Carbon tax to hit profits and growth and inflation predicted

Carbon tax
Source: The Daily Telegraph

Julia Gillard's carbon tax will create an instant inflation spike, slow the domestic economy's already tepid growth and make a dent in company earnings at a critical time in the nation's recovery from the global financial crisis.

As Labor yesterday received the crucial support of independent Andrew Wilkie to push the tax through parliament, economists said the tax would have widespread ramifications for the economy and investors.
The tax, which is likely to price carbon between $23 and $30 a tonne, will raise $11.5 billion in revenue for the government in the first year. It will take effect from July next year.

The details of the tax and the compensation to households and industry will be released tomorrow in Canberra and are likely to increase opposition to the move.

In a report released yesterday, Citi economists forecast that a carbon tax of $25 a tonne would create a one-off 0.8 per cent hit to headline inflation and could shave 0.5 per cent off the economy's growth. The potential growth blow comes as the Reserve Bank prepares to mark down its forecasts for economic growth this year to just 3 per cent, compared with its earlier call of 4.25 per cent. Citi chief economist Paul Brennan said the government needed to ensure that the carbon tax did not raise inflationary expectations, which could in turn feed through to a bigger than expected rise in the consumer price index.

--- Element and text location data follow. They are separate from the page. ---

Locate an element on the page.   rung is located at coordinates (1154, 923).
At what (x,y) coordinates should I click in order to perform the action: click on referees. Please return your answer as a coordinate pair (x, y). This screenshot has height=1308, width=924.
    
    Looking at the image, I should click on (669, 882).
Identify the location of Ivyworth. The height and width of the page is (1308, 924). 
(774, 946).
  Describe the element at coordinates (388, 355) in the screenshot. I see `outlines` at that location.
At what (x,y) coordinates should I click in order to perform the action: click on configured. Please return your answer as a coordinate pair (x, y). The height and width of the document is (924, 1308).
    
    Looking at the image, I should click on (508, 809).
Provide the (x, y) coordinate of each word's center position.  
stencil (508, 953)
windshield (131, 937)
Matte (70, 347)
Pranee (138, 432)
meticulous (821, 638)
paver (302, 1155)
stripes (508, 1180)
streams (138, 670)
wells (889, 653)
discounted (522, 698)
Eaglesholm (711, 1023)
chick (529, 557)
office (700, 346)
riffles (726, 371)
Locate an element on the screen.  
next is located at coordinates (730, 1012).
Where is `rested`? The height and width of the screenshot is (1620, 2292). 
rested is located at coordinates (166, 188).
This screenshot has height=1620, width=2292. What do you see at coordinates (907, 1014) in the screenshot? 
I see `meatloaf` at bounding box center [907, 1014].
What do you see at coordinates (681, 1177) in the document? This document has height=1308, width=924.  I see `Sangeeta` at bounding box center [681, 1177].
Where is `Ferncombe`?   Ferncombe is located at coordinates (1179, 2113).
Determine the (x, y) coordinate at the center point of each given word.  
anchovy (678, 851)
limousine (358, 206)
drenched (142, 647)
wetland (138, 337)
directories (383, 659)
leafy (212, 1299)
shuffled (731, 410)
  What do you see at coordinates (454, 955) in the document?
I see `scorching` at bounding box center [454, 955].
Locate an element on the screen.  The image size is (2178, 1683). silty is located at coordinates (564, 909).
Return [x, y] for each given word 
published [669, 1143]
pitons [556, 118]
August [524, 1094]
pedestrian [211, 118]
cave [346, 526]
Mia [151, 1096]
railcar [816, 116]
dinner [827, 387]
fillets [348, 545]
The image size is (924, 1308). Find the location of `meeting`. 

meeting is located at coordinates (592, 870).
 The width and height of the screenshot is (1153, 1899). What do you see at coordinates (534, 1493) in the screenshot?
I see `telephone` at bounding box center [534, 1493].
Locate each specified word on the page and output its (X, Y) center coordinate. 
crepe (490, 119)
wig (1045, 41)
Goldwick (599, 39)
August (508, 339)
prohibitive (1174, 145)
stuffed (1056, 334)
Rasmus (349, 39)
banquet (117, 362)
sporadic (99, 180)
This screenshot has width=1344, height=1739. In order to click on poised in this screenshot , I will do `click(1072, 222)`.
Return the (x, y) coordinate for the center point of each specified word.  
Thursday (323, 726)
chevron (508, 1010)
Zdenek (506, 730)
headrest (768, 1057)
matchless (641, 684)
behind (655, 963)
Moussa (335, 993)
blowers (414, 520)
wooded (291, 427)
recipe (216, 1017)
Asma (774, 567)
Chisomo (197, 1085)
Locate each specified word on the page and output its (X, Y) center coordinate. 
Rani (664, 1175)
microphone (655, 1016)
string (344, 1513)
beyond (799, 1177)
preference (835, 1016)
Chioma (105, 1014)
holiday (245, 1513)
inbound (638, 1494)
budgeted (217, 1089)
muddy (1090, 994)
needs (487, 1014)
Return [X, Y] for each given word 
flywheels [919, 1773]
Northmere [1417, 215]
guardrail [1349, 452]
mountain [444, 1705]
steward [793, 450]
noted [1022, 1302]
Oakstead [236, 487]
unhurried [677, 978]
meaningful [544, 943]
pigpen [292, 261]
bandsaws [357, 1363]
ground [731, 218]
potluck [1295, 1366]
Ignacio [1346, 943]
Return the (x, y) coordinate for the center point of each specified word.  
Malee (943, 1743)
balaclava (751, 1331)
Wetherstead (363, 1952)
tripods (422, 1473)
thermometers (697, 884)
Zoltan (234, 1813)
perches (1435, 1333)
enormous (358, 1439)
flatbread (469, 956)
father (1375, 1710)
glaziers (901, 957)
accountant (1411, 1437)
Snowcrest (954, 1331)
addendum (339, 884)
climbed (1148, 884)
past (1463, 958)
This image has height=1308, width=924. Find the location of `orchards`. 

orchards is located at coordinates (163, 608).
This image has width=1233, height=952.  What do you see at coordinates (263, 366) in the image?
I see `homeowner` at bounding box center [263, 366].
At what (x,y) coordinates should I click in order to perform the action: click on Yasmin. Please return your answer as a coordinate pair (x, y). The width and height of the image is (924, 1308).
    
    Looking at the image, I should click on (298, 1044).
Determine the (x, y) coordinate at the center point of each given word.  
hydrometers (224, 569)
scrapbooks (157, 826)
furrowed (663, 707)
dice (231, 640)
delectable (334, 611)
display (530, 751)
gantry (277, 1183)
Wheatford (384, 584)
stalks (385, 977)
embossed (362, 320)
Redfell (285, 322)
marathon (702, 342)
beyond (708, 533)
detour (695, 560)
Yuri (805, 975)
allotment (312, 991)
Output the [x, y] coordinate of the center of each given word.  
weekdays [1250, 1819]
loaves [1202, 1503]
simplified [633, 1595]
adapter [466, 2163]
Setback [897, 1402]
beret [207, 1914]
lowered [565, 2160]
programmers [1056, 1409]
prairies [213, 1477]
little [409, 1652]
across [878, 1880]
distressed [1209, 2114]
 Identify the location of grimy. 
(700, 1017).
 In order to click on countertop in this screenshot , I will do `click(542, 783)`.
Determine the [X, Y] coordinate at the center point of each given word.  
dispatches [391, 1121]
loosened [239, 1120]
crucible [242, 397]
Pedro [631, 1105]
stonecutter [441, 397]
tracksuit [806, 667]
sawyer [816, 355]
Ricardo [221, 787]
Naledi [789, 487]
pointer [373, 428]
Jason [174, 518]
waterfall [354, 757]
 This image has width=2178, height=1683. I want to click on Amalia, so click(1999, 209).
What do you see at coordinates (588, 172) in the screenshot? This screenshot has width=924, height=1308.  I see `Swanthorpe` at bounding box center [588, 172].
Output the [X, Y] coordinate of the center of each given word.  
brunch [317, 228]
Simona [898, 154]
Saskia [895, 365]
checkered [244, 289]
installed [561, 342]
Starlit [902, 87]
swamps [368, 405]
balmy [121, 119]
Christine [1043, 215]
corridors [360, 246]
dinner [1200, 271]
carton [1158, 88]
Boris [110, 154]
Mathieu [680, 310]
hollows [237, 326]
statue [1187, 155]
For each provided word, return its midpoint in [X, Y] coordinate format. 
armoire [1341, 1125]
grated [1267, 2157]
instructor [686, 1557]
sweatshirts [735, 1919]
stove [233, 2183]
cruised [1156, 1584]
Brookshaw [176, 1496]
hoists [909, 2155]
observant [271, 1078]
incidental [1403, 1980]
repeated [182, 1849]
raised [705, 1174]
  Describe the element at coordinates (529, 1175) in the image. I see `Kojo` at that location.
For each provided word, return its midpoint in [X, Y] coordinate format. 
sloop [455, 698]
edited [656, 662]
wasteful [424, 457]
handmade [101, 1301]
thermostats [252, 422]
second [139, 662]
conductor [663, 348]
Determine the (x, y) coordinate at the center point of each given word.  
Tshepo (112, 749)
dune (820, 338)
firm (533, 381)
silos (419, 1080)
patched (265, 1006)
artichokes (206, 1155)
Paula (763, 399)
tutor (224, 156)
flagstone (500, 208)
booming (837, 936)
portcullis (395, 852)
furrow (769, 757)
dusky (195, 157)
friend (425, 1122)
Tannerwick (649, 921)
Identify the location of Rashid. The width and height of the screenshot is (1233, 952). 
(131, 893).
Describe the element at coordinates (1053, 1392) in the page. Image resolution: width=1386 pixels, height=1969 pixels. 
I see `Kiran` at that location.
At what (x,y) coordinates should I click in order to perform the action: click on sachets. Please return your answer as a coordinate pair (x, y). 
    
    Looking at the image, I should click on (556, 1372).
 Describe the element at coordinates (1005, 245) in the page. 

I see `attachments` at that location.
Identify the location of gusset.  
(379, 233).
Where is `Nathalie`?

"Future increases in the price on carbon would add further to the CPI, but if the adjustment in the price is gradual, as the government appears to be proposing, then the ongoing addition to inflation in future years would be at the margin," Mr Brennan said.

"Of more concern would be whether the carbon tax leads to a change in inflation psychology. It seems unlikely. "The government is proposing compensation for the price rises and if communicated correctly this should negate any ongoing concerns about a sustained increase in inflationary expectations."Mr Brennan said Australia's buoyant terms of trade could be under threat if the nation's major trading partne rs followed suit with similar carbon policies that would lead to a decreased appetite for Australian commodities.

"In the longer term if there is concerted global action to deal with climate change then Australia faces a serious competitive threat, in particular to coal exports," he said. "A high carbon price in major energy-consuming economies would amount to a lower terms of trade for Australia."

A Goldman Sachs analysis found that a $25-a-tonne carbon price, coupled with 90 per cent compensation for trade-exposed companies with high emissions, would reduce ASX 200 earnings per share growth by up to 0.5 per cent in the first year.

A carbon price of $25 a tonne might lead analysts to downgrade their average earnings per share forecasts by up to 5 per cent. Goldman Sachs executive director of equity strategy Hamish Tadgell said energy stocks were most exposed to the carbon tax, but the costs would vary across the sector.

"The ability of the integrated utilities to pass on carbon pricing to consumers will ultimately depend on the regulators in each state," as they set retail prices, Mr Tadgell said. Mr Tadgell said energy companies with emissions above the National Electricity Market average would be hit hardest by the tax. He said the majors, AGL Energy and Origin, had emissions in line with the electricity market average, and this should mitigate the impact of the carbon tax.